Please help me check my work. I needed the equation for the tangent line to the elipse 2x^2 + y^2 = 3 and that was parallel to 2x + y = 5.

Answer 1

Wait a sec.

Answer 2

I first wrote it like this:

r: (x,y) = (x0,y0) + lambda v, where v gradient f(x0,y0) = 0.

gradient of f(x,y) = (4x,2y)
gradient of f(x0,y0) = (4x0,2y0)

Answer 3

Then I did the same with 2x + y = 5

r2: (x,y) = (x1,y1) + t u

gradient of f(x,y) = (2,1)
gradient of f(x1,y1) = (2,1)

u = (-1,2)

v is parallel to (2,1), so for some value of h, v = h (-1,2)

v = (2y0,-4x0)

2y0 = - h
-4x0 = 2h

y0 = -h/2
x0 = -h/2

h = -2

y0 = 1
x0 = 1

Answer 4

r: (x,y) = (1,1) + lambda (2,-4)

Answer 5

differentiate the elipse :

4x + 2y(dy/dx) = 0
dy/dx = -2x/y

the line given is y = -2x + 5

so we need
-2x/y = -2
->
x = y

if we put x = y in the equation we get
3x^2 = 3
x = +-1
and so y = +-1

so there are two options
x=1 , y =1 slope -2
y = 1 -2(x-1)
y=1-2x+2
y = -2x +3

x=-1,y=-1 slope -2
y = -1 -2(x+1)
y = -1 -2 -2x
y = -2x -3

Answer 6

ok?

Answer 7

Is it right?

Answer 8

there are two tangent lines possible as i wrote :
y = -2x +3
y = -2x -3

Answer 9

Sorry, your other post didn't show

Answer 10

oh so you see it now ?

Answer 11

Yes.
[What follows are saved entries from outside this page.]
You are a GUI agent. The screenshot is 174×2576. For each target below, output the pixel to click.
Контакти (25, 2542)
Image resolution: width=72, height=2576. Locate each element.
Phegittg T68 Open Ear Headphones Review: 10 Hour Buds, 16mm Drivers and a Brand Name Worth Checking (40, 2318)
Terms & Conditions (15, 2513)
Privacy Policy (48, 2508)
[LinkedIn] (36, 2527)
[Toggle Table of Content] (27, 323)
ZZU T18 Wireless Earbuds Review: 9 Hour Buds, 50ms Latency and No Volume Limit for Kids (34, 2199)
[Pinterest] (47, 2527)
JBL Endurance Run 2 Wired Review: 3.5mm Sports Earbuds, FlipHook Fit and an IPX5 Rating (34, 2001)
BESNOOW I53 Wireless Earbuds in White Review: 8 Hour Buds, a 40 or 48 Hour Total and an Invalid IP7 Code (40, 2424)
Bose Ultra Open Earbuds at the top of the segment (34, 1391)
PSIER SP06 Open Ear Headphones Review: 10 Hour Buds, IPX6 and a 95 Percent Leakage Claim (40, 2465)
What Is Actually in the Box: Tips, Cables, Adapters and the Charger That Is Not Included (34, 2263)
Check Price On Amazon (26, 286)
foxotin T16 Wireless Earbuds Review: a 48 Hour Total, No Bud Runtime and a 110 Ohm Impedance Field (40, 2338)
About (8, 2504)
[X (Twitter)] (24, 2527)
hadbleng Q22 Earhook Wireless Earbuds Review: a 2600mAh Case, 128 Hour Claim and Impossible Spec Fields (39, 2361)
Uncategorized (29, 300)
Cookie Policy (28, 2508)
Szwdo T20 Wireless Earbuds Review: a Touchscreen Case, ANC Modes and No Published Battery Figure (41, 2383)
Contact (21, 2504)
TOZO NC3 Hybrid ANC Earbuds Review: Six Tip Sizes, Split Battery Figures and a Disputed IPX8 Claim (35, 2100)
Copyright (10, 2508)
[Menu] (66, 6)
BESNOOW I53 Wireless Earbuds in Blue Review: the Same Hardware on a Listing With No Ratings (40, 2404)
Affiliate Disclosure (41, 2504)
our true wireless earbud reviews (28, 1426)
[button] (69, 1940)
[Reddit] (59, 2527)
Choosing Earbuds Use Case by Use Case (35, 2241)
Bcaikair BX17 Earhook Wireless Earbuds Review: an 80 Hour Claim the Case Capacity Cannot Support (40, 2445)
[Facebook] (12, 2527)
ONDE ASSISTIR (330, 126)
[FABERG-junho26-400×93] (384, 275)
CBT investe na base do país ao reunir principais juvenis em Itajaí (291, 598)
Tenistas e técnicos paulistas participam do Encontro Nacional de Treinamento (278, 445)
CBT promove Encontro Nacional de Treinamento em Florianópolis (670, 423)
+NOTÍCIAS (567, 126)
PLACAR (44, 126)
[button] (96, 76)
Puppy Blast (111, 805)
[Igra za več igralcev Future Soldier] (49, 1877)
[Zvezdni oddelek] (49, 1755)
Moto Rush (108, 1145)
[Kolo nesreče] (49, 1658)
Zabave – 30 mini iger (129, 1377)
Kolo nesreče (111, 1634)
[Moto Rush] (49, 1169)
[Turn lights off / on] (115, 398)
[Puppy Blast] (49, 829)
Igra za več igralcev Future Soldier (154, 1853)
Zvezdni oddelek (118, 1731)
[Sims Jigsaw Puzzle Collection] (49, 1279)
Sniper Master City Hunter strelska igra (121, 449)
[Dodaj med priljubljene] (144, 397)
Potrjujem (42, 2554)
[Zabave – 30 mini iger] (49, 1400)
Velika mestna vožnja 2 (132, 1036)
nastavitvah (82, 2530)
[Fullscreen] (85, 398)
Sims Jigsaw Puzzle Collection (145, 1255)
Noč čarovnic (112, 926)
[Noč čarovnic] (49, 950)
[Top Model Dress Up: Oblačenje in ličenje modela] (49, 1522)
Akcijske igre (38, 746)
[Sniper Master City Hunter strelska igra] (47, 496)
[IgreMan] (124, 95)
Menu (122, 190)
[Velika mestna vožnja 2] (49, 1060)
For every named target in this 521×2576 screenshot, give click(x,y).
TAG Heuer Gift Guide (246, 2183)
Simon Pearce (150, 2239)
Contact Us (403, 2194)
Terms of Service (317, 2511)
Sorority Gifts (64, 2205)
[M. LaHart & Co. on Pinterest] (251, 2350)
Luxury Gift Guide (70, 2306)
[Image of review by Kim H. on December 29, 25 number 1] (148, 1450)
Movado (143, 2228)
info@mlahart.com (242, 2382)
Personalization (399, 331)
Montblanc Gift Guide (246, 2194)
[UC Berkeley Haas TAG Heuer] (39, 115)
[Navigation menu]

But is what I did right too? And if it's wrong, why?

Answer 12

you got those two lines ?

Answer 13

I got r: (x,y) = (1,1) + lambda (2,-4)

Answer 14

im not sure that its the same

Answer 15

Let me check: (x,y) = (1 + 2lambda, 1 - 4 lambda)

x = 1 + 2 lambda
y = 1 - 4 lambda

y = -2x + b = - 2 - 4 lambda + 3 = 1 - 4 lambda

b = 3

y = -2x + 3

Answer 16

I don't get the other line with -3.

Answer 17

?

Answer 18

why you got only x,y = 1,1
i got -1,-1 as well

Answer 19

-1,-1? I'll see about it.

Answer 20

y0 = -h/2
x0 = -h/2

h = 2

y0 = -1
x0 = - 1

You're right. But then are there infinite lines? I can choose any h.

Answer 21

Ha! I get it, any other h will be just a multiple of 1 or -1. You're right. Thank you.

Answer 22

i dont really fully understand what you did there
but if it works for you its fine
you see we could do this without using any vector analysis

Answer 23

You see, any other h, will just be a constant times 1 or - 1. The first curve is an ellipse, and therefore it will have to tangents at two simetrical points parallel to 2x + y = 5.

Answer 24

ok but i would like you to explain (if you want) your method

i understand you took the gradient of the line 2x + y = 5
its (2,1)

i dont know why then you chose u(-1,2)

Answer 25

Because the dot product of the gradient times u = 0.

Answer 26

but then you find a perpendicular line ?

Answer 27

The gradient is perpendicular to the vector that gives the direction of the tangent line.

Answer 28

isnt the gradient tangent to the curve ? :|

Answer 29

No, it's perpendicular to it. It's only tangent if you have the curve of maximum angle.

Answer 30

well im confused lol i have to think about it .. thank you

Answer 31

You're welcome, and thank you for helping me out.